To Gavin Wraiht a mathematical phantom is a “nonexistent entity which ought to be there but apparently is not; but nevertheless obtrudes its effects so convincingly that one is forced to concede a broader notion of existence”. Mathematics’ history is filled with phantoms getting the kiss of life.

Nobody will deny the ancient Greek were pretty good at maths, but still they were extremely unsure about the status of zero as a number. They asked themselves, “How can nothing be something?”, and, paradoxes such as of Zeno’s depend in large part on that uncertain interpretation of zero. It lasted until the 9th century before Indian scholars were comfortable enough to treat 0 just as any other number.

Italian gamblers/equation-solvers of the early 16th century were baffled by the fact that the number of solutions to quartic equations could vary, seemingly arbitrary, from zero to four until Cardano invented ‘imaginary numbers’ and showed that there were invariably four solutions provided one allows these imaginary or ‘phantom’ numbers.

Similar paradigm shifts occurred in mathematics much more recently, for example the discovery of the quaternions by William Hamilton. This object had all the telltale signs of a field-extension of the complex numbers, apart from the fact that the multiplication of two of its numbers a.b did not necessarely give you the same result as multiplying the other way around b.a.

**WHAT YOU WILL DO**
a) According to the passage on mathematical phantoms, in what century did Indian scholars become comfortable enough to treat 0 like any other number?
b) Carry the passage on mathematical phantoms forward from its last sentence.

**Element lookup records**
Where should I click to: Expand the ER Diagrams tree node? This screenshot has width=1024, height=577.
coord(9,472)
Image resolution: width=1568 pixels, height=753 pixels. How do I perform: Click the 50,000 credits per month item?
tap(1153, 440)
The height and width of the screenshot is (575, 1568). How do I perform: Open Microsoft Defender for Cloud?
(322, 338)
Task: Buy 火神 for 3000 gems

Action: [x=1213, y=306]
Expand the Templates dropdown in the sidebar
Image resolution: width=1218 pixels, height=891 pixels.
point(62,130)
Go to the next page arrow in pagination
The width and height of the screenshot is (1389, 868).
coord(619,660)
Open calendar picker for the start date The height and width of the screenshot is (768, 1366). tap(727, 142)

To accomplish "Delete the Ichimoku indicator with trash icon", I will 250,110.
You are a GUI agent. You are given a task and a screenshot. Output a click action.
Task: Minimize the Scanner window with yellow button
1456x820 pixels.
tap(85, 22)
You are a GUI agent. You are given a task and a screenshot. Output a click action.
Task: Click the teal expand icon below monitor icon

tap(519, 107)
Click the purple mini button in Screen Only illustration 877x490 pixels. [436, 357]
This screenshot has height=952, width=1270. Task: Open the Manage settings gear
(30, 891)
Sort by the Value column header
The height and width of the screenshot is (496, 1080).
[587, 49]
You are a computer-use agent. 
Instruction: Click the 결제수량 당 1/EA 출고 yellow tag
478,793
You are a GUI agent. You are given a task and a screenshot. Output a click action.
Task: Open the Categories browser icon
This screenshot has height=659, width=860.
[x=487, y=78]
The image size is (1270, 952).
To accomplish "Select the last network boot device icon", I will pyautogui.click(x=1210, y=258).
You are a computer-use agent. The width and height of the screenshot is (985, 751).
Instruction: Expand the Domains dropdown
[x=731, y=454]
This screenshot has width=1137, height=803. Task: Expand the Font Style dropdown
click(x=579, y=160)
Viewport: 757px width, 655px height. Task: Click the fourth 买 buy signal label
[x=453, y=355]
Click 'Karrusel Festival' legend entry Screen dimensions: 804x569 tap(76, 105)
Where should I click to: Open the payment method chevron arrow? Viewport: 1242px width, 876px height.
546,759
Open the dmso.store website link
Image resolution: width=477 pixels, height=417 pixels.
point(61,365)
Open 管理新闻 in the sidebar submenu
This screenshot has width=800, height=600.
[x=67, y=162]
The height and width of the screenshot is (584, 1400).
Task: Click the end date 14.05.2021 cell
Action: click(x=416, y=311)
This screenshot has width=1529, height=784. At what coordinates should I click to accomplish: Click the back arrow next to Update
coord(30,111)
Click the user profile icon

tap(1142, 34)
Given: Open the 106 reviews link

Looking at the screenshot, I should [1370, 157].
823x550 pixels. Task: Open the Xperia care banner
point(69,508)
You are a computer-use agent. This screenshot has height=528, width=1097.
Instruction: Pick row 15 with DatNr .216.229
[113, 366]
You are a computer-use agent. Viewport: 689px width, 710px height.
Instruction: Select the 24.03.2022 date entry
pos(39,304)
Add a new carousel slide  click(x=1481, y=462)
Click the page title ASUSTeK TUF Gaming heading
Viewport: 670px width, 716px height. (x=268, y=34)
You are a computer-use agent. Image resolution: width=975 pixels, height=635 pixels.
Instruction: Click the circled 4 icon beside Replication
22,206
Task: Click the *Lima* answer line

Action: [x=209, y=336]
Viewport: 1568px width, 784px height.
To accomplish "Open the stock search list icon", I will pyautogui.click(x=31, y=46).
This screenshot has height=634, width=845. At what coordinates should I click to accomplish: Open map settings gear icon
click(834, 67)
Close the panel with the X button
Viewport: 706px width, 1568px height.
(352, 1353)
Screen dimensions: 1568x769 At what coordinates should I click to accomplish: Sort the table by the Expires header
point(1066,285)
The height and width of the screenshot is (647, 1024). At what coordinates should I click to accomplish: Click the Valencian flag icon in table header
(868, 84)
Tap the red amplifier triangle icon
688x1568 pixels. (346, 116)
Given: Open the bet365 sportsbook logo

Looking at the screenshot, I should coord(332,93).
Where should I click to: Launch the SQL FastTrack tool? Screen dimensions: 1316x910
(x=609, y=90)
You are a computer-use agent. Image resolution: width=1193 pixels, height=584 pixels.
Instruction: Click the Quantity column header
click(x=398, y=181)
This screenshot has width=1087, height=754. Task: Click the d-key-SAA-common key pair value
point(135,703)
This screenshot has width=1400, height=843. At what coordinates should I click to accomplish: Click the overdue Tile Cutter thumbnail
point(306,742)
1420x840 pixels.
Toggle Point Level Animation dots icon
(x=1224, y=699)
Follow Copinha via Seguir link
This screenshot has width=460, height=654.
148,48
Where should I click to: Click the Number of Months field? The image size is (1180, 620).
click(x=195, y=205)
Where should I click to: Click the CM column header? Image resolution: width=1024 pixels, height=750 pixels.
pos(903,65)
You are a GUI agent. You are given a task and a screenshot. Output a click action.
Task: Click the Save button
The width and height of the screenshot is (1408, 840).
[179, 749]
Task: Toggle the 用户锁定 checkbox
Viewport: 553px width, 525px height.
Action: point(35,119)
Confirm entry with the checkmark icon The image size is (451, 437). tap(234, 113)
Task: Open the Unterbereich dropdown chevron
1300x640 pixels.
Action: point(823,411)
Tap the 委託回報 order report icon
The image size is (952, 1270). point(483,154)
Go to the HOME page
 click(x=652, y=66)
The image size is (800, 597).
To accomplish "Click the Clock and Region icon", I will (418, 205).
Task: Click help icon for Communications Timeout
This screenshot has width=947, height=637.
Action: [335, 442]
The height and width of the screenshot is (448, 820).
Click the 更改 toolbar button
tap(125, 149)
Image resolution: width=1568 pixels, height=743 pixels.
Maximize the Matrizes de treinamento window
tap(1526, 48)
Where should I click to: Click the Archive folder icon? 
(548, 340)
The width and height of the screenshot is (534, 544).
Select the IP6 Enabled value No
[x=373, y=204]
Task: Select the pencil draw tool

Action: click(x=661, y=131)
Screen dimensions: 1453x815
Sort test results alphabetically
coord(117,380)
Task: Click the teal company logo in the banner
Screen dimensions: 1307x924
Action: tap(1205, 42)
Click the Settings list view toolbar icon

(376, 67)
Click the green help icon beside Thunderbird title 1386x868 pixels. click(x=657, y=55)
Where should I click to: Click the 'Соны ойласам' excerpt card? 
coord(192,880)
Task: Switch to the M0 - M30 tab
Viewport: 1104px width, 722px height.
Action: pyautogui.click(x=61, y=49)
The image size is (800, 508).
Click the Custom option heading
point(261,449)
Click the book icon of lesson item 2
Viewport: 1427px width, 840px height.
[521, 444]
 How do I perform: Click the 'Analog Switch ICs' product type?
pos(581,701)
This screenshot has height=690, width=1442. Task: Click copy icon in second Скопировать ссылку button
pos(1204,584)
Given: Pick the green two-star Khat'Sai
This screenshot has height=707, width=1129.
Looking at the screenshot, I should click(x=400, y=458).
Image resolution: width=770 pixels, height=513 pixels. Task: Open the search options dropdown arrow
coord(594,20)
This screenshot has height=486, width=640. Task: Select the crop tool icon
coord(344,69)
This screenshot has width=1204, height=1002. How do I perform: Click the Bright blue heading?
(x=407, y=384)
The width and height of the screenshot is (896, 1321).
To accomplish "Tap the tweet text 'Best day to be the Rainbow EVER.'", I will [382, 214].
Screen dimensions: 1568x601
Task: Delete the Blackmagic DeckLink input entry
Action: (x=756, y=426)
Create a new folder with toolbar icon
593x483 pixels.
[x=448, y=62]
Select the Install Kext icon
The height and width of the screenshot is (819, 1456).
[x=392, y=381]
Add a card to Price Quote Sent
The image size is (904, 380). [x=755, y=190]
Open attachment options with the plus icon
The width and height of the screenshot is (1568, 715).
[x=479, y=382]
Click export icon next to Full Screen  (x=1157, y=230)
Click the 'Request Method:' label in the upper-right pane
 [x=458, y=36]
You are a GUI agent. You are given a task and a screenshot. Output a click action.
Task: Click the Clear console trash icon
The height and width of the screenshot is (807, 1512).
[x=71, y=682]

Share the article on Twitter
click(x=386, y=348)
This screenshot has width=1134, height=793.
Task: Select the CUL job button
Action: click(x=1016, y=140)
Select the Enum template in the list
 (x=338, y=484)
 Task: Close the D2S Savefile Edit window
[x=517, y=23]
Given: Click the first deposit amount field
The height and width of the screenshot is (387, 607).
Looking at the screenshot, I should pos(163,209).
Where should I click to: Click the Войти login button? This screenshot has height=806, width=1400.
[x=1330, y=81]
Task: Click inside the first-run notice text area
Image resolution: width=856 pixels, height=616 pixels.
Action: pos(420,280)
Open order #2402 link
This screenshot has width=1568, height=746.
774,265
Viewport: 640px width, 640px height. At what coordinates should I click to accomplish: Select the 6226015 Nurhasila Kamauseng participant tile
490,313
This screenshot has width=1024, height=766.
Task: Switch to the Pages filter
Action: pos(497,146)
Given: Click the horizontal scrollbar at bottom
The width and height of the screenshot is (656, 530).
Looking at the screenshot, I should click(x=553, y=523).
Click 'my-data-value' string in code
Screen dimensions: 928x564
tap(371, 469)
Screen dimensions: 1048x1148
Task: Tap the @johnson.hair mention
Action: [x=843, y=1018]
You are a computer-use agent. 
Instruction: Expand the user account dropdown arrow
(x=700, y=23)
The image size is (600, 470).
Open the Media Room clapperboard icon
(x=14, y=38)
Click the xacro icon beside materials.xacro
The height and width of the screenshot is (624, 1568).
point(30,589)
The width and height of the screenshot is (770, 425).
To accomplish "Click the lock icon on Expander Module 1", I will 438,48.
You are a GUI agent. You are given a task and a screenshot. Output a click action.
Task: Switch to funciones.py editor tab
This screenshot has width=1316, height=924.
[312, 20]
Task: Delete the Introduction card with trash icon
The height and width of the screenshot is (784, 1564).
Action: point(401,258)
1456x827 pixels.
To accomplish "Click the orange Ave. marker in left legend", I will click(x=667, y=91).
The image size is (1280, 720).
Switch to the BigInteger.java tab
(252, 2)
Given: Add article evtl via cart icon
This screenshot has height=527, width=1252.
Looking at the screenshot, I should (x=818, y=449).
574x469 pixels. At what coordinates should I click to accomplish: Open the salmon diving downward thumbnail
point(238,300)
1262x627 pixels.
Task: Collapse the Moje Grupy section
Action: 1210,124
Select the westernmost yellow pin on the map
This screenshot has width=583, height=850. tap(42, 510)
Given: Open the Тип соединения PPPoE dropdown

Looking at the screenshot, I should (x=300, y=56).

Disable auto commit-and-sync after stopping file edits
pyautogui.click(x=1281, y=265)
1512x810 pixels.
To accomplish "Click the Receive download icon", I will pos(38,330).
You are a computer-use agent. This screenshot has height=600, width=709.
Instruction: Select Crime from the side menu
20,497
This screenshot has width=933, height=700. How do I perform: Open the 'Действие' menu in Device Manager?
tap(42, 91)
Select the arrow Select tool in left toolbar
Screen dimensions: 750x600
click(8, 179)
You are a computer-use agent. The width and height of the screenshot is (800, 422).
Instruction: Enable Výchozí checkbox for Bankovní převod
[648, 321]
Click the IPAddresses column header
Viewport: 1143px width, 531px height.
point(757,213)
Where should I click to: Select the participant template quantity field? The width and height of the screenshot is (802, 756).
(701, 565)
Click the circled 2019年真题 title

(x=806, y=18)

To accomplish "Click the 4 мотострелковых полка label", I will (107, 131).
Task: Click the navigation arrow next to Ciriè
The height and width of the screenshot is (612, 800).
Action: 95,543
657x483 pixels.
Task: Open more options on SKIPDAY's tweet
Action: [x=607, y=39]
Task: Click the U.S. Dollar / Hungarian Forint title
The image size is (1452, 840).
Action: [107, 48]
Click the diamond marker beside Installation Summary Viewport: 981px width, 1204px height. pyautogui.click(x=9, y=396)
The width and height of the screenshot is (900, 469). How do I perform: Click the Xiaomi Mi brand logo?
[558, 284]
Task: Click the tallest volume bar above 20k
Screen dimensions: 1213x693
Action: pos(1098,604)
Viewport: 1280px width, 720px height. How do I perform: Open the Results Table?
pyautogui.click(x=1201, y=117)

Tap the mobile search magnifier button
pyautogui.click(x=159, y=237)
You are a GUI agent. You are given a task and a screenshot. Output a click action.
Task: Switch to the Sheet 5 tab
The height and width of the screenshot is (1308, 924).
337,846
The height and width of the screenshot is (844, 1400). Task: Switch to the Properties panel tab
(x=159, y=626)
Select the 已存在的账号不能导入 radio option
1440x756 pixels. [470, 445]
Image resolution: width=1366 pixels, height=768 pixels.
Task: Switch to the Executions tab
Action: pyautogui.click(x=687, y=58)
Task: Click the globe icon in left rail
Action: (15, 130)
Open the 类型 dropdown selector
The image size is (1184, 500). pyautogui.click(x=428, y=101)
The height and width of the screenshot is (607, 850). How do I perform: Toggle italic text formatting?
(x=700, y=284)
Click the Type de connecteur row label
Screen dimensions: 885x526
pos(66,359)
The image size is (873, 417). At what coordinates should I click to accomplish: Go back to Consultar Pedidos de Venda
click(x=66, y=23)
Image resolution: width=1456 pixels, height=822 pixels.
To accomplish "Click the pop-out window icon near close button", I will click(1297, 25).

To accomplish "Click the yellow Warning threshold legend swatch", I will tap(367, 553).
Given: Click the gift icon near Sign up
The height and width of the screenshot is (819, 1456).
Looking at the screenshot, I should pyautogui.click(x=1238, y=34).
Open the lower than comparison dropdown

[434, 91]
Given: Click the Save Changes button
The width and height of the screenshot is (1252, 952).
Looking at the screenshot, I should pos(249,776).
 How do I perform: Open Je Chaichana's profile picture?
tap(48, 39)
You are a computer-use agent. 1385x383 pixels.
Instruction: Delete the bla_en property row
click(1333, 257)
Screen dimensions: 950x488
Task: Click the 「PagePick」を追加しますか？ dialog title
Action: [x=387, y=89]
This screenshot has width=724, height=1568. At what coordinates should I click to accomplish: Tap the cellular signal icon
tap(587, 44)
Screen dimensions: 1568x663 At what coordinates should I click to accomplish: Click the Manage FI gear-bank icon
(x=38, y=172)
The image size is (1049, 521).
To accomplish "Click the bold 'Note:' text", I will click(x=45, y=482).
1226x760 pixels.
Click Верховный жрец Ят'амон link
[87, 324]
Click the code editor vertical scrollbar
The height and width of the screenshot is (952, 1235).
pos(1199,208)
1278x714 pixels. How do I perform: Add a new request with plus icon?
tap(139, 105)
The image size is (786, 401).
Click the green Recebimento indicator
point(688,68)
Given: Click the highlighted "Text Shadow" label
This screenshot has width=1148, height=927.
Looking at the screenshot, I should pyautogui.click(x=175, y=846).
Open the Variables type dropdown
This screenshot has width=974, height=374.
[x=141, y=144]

**RESPONSES TO THE EXERCISE**
a) The 9th century.

b)
Hamilton was so shaken by this discovery (which he made while walking along the Royal canal in Dublin with his wife on october 16th 1843) that he carved the equations using his penknife into the side of the nearby Broom Bridge (which Hamilton called Brougham Bridge), for fear he would forget it. Today, no trace of the carving remains, though a stone plaque does commemorate the discovery.
It reads :

Here as he walked by
on the 16th of October 1843
Sir William Rowan Hamilton
in a flash of genius discovered
the fundamental formula for
quaternion multiplication
$i^2 = j^2 = k^2 = i j k = −1 $
& cut it on a stone of this bridge

The fact that this seems to be the least visited tourist attraction in Dublin tells a lot about the standing of mathematics in society. Fortunately, some of us go to extreme lengths making a pilgrimage to Hamilton’s bridge…

In short, the discovery of mathematical objects such as 0, the square root of -1, quaternions or octonions, often allow us to make great progress in mathematics at the price of having to bend the existing rules slightly.

But, to suggest seriously that an unobserved object should exist when even the most basic arguments rule against its existence is a different matter entirely.

Probably, you have to be brought up in the surrealistic tradition of artists such as Renee Magritte, a guy who added below a drawing of a pipe a sentence saying “This is not a pipe” (Ceci n’est pas une pipe).

In short, you have to be Belgian…

Jacques Tits is a Belgian (today he is also a citizen of a far less surrealistic country : France). He is the ‘man from Uccle’ (in Mark Ronan’s bestselling Symmetry and the Monster), the guy making finite size replicas of infinite Lie groups. But also the guy who didn’t want to stop there.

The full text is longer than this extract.